Frühgeschichte

Es ist eine bekannte Tatsache, daß es sich bei dem Bezirk Landstraße um einen uralten Kulturboden handelt. Den Nachweis dafür erbringen - vor dem Einsetzen schriftlicher Quellen - die Bodenfunde; es sind dies Reste von Siedlungen und Gräbern, vergrabene Kuhgegenstände und ähnliches. Diese Funde, wenn sie durch Bauarbeiten oder durch gezielte Grabungen ans Tageslicht kommen, können uns wertvolle Hilfe in der Erkenntnis der damaligen Zeit bieten. Was die Landstraße betrifft, so reichen die ältesten Ausgrabungen bis in die Bronzezeit zurück. Es sind Fundobjekte, die aus der Zeit um 1 200 v. Chr. stammen. Zwei Gegenstände aus Gräbern sind hier zu nennen, deren Entdeckung mehrere Jahrzehnte zurückliegt: eine Urne, die beim Bau des Gebäudes der Staatsdruckerei im Vorgarten des Botanischen Institutes in 5 m Tiefe zum Vorschein kam, und eine Bronzenadel, gefunden bei den Schwarzenbergschen Häusern in der Prinz-Eugen-Straße 1.

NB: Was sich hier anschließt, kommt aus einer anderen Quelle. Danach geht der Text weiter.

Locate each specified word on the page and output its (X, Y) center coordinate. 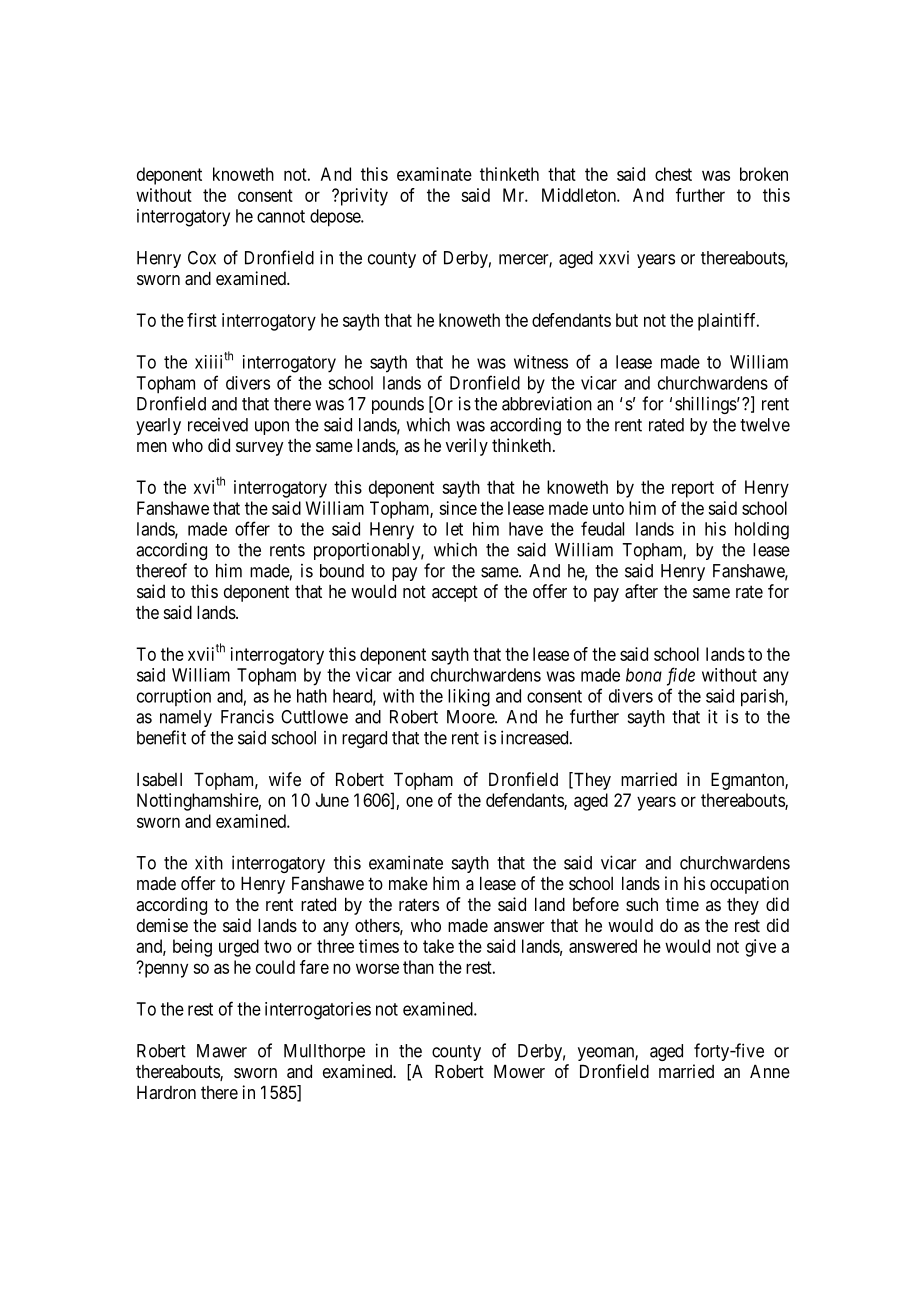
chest (673, 174)
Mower (519, 1071)
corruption (174, 697)
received (218, 425)
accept (455, 593)
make (408, 884)
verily (467, 447)
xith (209, 862)
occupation (749, 885)
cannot (281, 216)
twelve (765, 425)
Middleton (580, 195)
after (641, 591)
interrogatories (318, 1011)
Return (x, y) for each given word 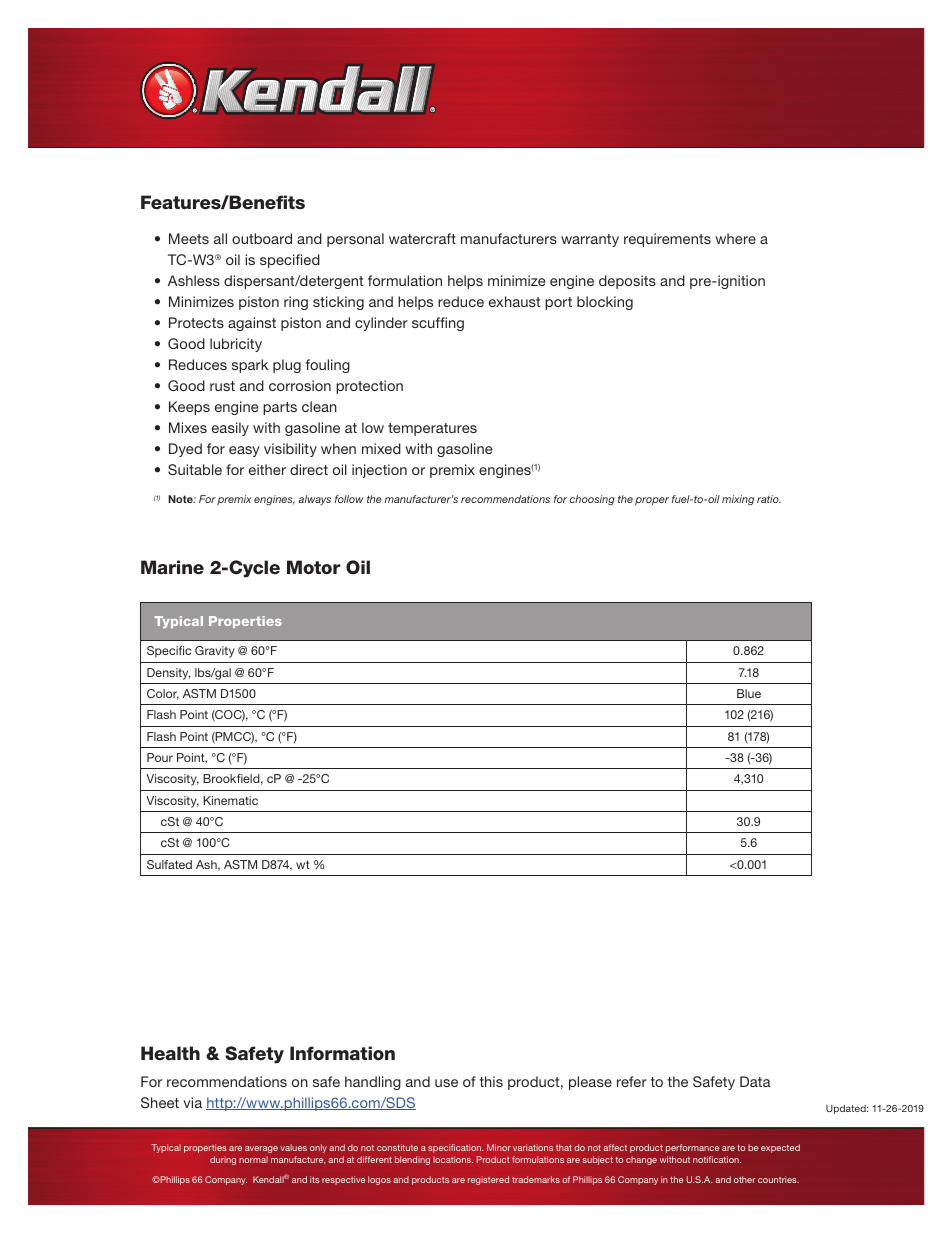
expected (780, 1148)
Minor (499, 1147)
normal (253, 1159)
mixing (738, 500)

Relativ wenig ist bis heute aus der Hallstattzeit bekannt. Zwei bemerkenswerte kleine Tierfiguren aus Bronze, die eine vor dem Haus Landstraßer Hauptstraße 9, die andere in der Klimschgasse beim Rudolfspital aufgefunden, werden in die Hallstattzeit (etwa 900 bis 400 v. Chr.) datiert. Jedoch können wir, abgesehen von den spärlichen archäologischen Funden, auch in jener Zeit eine Besiedlung auf dem Gebiet des dritten Bezirks annehmen. Konkreten Anlaß zu dieser Vermutung gibt der Name einer ehemaligen Feldflur, die hart an der Grenze des dritten und elften Bezirks, in der Nähe des heutigen St. Marxer Friedhofs, lag und vermuten läßt, daß hier ein Grabhügel aus der Hallstattzeit vorhanden war. Dieser Grabhügel wird noch in der sogenannten "Chronik der fünfundneunzig Herrschaften" aus der Zeit Rudolfs IV., des Stifters, erwähnt. Es heißt dort, daß "in dem pühel bey Sand Lazar auf dem velde" ein heidnischer König samt Frau begraben sei. Nun ist mit St. Lazar nichts anderes als das spätere St. Marx gemeint. In älterer Zeit findet sich auch noch, südöstlich am St. Marxer Friedhof gelegen, der Riedname "die Leber", ebenso wie die Bezeichnungen "Leberfeld" und "in Lebern". Unter Lever oder Leber, Lee, Leeberg und Leberberg (aus dem althochdeutschen hlewes = der Hügel) verstand man einen über dem Leichnam eines Stammesfürsten aufgeführten Grabhügel. Die heutige Lebergasse, die im dritten Bezirk beginnt und am Ende der St. Marxer Friedhofsmauer in den elften Bezirk übergeht, leitet ihren Namen von dieser ehemaligen Feldflurbezeichnung ab.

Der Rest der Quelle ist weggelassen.